The bowler hat is also a repeated “motif in the musical composition that [is] Sabina’s life,” and it means different things during different times in her existence. The recurring appearance of the hat closely resembles the idea of eternal return within the novel, and the hat’s shifting meaning underscores Kundera’s overreaching argument of the arbitrary nature of words and language. Sabina’s bowler hat does not have one fixed, universal meaning; rather, what the hat signifies changes from time to time and person to person. For instance, while the hat symbolizes sexual power and eroticism to Tomas, when Sabina puts the hat on in front of Franz, he is confused by its meaning. To Franz, the bowler hat is “an incomprehensible gesture,” which suggests that fixed and singular meaning of any symbol or word is impossible.

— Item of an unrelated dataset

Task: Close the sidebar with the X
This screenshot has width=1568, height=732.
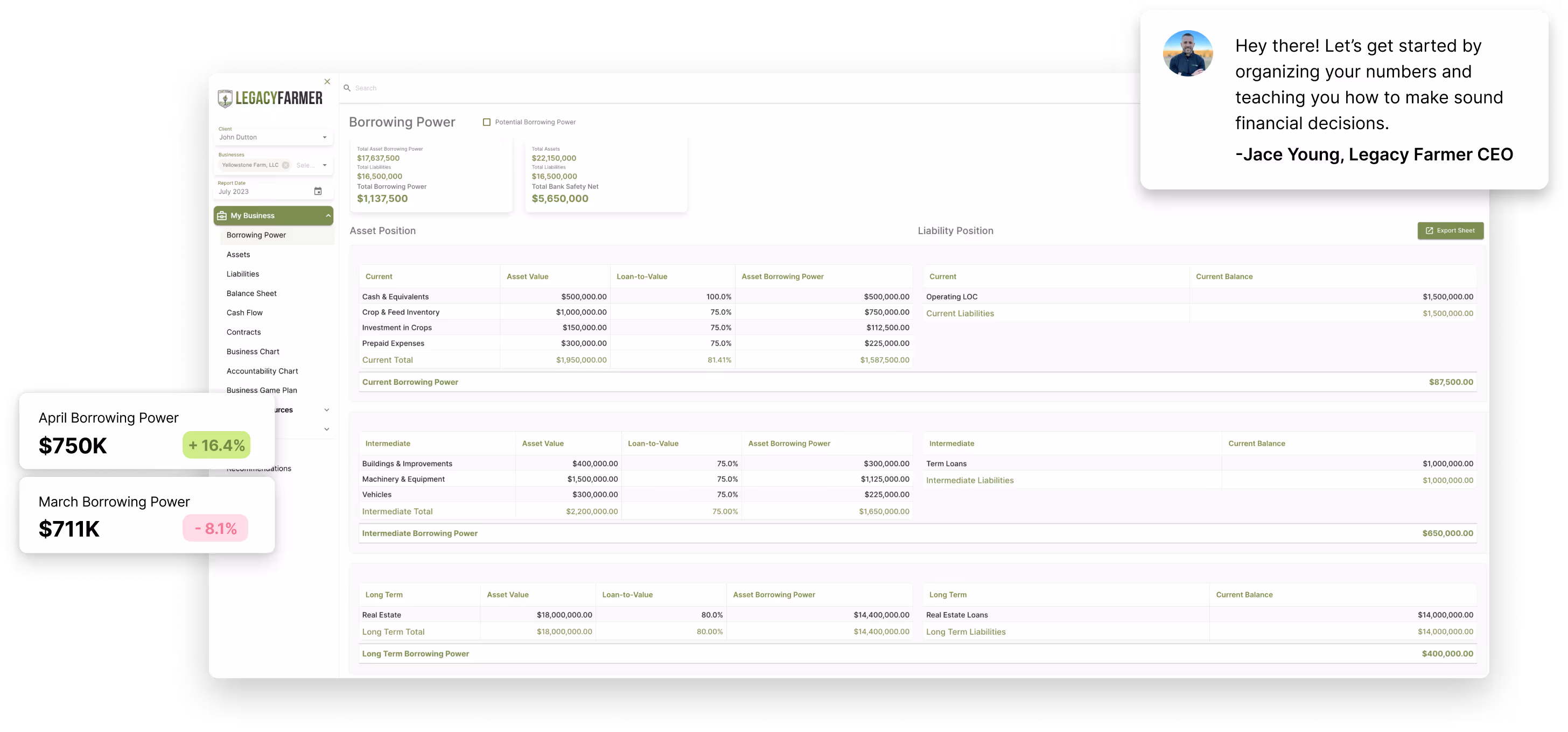Action: click(327, 81)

Sabina’s Black Bowler Hat Quotes in The Unbearable Lightness of Being
The bowler hat was a motif in the musical composition that was Sabina's life. It returned again and again, each time with a different meaning, and all the meanings flowed through the bowler hat like water through a riverbed. I might call it Heraclitus’ (“You can’t step twice into the same river”) riverbed; the bowler hat was a bed through which each time Sabina saw another river flow, another semantic river: each time the same object would give rise to a new meaning, though all former meanings would resonate (like an echo, like a parade of echoes) together with the new one. Each new experience would resound, each time enriching the harmony. The reason why Tomas and Sabina were touched by the sight of the bowler hat in a Zurich hotel and made love almost in tears was that its black presence was not merely a reminder of their love games but also a memento of Sabina’s father and of her grandfather, who lived in a century without airplanes and cars.